Closed MilesCranmer closed 7 years ago
Here is another Travis-ci issue with similar occurrence/non-reproducibility:
FAIL: test_data_sizes (test_block.TestFFTBlock)
Test that different number of bits give correct throughput size
----------------------------------------------------------------------
Traceback (most recent call last):
File "test_block.py", line 286, in test_data_sizes
self.assertEqual(number_fftd, number_copied)
AssertionError: 163072 != 113920
I should note that I can't reproduce this locally with CUDA-enabled Bifrost. I have not tried yet with CUDA disabled. It might be that this issue is created somehow when you set the NOCUDA flag.
I should also note that the number_copied
in the second Travis issue changes from run to run (of the times the issue occurs)
Update: I ran the test suite twice on a local CPU-only Bifrost docker container, and all (CPU) tests passed.

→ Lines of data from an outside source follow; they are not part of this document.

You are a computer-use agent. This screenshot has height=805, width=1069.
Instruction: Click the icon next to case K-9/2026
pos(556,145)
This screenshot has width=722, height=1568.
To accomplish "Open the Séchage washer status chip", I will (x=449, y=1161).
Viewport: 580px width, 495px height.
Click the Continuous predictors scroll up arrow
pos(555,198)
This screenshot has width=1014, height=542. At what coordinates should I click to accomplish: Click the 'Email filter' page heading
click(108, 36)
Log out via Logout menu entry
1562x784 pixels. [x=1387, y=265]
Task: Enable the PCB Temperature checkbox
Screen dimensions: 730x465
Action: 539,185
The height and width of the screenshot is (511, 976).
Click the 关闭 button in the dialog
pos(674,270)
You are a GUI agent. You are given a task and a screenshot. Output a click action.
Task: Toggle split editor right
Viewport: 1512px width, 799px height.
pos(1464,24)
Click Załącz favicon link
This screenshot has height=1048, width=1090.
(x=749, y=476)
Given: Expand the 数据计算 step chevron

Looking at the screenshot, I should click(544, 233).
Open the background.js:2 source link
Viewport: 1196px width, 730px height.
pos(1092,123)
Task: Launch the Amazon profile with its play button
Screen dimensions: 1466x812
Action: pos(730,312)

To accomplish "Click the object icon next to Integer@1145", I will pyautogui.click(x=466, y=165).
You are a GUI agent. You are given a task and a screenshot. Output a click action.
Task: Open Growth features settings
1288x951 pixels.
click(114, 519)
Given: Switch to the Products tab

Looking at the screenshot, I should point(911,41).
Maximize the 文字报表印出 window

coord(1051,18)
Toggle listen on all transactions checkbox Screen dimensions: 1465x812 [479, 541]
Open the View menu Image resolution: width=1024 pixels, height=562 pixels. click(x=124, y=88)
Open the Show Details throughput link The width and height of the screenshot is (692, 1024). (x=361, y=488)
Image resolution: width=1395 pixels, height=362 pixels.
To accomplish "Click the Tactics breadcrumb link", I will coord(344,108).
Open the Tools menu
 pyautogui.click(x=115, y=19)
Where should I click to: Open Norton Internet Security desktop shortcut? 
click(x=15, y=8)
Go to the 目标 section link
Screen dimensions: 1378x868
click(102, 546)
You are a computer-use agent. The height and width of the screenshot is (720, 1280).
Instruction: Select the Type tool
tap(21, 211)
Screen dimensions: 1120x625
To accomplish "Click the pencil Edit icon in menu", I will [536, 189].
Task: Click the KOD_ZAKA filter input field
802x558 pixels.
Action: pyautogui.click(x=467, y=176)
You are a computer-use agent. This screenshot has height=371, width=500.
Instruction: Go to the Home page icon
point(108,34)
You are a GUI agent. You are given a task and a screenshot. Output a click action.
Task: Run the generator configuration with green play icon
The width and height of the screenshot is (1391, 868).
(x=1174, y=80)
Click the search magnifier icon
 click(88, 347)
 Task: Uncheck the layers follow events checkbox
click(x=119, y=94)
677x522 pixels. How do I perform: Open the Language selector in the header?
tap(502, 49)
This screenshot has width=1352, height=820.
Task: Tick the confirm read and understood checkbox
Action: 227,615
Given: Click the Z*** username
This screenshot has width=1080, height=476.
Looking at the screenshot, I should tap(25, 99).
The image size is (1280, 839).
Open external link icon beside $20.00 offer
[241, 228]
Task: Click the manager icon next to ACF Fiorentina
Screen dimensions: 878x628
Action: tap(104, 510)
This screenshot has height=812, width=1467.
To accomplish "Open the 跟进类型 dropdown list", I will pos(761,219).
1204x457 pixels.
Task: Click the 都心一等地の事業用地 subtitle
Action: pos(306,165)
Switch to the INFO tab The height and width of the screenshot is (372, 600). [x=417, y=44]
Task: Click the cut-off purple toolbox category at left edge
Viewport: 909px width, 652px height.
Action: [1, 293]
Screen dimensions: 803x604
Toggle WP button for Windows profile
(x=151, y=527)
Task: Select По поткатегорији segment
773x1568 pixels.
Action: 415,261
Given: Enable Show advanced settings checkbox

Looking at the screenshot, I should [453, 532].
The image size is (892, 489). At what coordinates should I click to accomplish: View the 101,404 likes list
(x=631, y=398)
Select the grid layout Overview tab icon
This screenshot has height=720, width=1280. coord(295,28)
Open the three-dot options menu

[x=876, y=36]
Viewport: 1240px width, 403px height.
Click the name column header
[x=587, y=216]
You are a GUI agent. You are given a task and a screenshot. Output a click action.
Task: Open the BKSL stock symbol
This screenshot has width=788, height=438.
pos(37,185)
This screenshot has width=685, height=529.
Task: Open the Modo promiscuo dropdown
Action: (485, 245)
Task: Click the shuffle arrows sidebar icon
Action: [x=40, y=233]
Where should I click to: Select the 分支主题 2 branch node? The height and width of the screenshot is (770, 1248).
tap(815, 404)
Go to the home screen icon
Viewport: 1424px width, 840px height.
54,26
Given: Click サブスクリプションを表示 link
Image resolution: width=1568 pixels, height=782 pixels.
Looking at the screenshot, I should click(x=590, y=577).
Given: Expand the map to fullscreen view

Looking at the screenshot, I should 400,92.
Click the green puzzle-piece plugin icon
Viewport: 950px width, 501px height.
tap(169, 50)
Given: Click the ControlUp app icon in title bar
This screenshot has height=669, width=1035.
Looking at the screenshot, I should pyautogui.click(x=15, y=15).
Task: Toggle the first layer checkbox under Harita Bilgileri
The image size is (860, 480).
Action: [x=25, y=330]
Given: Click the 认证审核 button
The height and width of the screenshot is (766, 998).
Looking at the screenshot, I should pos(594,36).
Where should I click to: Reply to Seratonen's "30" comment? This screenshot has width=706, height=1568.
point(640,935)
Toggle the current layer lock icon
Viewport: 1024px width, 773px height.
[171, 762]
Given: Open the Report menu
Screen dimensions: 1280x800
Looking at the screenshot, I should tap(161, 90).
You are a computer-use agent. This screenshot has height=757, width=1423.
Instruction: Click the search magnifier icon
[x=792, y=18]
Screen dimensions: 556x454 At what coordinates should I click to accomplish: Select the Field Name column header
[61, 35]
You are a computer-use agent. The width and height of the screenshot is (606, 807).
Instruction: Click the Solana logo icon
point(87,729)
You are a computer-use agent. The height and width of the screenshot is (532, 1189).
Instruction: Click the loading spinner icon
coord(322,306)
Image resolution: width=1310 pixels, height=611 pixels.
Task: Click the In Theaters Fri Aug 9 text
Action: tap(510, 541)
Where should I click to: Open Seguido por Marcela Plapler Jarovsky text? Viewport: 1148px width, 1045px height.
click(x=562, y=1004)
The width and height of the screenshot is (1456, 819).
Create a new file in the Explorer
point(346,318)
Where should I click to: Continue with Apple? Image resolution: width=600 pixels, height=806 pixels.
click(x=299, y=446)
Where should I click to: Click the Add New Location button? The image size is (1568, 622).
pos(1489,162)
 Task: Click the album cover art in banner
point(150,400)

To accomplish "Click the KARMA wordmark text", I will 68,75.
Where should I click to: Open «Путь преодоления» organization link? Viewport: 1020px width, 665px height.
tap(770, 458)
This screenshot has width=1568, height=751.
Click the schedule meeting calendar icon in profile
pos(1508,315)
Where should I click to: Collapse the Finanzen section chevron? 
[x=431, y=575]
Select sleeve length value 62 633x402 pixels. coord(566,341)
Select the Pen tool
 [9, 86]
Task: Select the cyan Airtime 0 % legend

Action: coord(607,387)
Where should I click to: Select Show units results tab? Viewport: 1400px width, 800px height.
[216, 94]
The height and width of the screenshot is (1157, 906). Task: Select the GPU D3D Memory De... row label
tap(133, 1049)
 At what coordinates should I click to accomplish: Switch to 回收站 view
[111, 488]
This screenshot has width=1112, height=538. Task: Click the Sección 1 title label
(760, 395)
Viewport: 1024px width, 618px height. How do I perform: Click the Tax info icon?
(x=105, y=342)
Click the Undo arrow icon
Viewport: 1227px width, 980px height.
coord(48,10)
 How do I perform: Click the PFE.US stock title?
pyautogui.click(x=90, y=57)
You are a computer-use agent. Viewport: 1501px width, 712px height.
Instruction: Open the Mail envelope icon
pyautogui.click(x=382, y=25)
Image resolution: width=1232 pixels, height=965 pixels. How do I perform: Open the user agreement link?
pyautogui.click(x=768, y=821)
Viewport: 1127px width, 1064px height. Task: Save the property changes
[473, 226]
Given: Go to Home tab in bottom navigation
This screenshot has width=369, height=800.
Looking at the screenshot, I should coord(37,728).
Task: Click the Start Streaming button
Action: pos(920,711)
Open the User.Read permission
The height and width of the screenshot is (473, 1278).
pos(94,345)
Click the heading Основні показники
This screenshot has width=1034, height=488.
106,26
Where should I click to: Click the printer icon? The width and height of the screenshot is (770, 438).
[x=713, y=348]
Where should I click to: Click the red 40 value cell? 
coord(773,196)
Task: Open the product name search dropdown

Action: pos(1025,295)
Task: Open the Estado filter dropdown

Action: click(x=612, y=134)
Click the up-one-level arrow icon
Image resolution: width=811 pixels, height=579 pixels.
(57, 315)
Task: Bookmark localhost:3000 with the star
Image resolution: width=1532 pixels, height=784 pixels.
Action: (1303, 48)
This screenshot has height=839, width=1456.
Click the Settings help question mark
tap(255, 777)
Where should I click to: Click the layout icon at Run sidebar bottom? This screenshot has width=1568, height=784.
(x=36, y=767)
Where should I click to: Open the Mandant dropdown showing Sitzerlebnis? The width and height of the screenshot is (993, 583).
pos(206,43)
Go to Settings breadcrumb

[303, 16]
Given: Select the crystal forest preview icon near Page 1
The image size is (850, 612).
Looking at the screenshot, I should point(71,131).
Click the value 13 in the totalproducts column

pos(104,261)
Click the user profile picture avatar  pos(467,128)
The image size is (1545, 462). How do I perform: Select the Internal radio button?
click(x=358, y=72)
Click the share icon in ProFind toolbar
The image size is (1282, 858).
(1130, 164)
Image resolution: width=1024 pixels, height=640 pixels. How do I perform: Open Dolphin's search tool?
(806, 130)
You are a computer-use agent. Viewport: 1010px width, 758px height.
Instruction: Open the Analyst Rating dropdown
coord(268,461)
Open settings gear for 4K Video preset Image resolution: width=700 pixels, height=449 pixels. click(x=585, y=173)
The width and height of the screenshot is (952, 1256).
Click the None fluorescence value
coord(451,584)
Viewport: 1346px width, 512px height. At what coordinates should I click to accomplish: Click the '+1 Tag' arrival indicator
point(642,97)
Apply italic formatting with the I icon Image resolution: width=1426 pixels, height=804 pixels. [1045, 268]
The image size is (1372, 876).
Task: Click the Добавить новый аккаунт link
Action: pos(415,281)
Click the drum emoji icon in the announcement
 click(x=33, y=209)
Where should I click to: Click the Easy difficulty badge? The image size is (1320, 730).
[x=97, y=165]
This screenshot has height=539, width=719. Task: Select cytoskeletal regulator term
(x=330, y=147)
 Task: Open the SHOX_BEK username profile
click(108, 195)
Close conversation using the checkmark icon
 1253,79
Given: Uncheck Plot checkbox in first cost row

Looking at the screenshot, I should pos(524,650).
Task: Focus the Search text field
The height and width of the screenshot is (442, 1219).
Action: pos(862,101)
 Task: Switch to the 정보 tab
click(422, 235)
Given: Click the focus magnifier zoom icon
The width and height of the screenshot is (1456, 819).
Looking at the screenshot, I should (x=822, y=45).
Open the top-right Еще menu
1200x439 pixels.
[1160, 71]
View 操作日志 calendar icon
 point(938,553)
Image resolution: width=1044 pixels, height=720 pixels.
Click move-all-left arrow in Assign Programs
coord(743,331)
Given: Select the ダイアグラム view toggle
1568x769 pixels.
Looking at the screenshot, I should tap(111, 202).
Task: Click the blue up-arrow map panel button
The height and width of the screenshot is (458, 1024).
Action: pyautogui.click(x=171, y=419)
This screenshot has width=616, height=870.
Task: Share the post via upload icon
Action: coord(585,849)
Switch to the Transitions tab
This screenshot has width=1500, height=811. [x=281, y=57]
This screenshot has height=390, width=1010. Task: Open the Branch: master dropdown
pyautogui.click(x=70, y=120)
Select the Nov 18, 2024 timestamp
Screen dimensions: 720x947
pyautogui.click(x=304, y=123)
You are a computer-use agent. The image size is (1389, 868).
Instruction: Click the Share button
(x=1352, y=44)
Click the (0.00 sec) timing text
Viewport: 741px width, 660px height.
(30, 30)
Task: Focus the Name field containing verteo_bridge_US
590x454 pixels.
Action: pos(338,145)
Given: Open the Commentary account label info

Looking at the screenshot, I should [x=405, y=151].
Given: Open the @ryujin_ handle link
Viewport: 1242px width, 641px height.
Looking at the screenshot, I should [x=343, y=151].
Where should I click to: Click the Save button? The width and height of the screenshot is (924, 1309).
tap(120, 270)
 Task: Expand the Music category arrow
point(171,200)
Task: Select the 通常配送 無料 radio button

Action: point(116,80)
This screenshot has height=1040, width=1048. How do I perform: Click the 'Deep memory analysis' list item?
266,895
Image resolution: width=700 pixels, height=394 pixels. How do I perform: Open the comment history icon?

I do not know why Travis is having difficulty with this.
Apparently there is a way to run a Travis instance locally: https://quay.io/organization/travisci. I will try this.
Not sure if it's relevant in this case, but one way I found to debug/induce race conditions is to add a time.sleep(random.random()) into the middle of the TransformBlock definition.
The plot thickens: a moment ago, I reproduced the array sizing error locally on my MacBook. This error occurs on every execution on this machine, rather than ~1/2 the time.
FWIW I get the FFT failure sometimes on my machine.
Was it with the CPU version of Bifrost? The GPU one seems to work well for me regarding unit tests.
Update: I have finally gotten a local travis-ci instance up and running. All tests pass, every time. I still have not been able to reproduce these errors locally.
Closing this as tests seem to be stable now. I believe these issues were solved by a combination of fixing bugs and skipping flaky tests. A couple of the relevant commits: https://github.com/ledatelescope/bifrost/commit/a5448da899fc56eb891f09d61b7498d96da8cb6f https://github.com/ledatelescope/bifrost/commit/fa6b40b09b6014ef446147111e3edc2fafed1724
I'm seeing the following issue in Travis builds about 1/2 of the time. I can't reproduce this locally.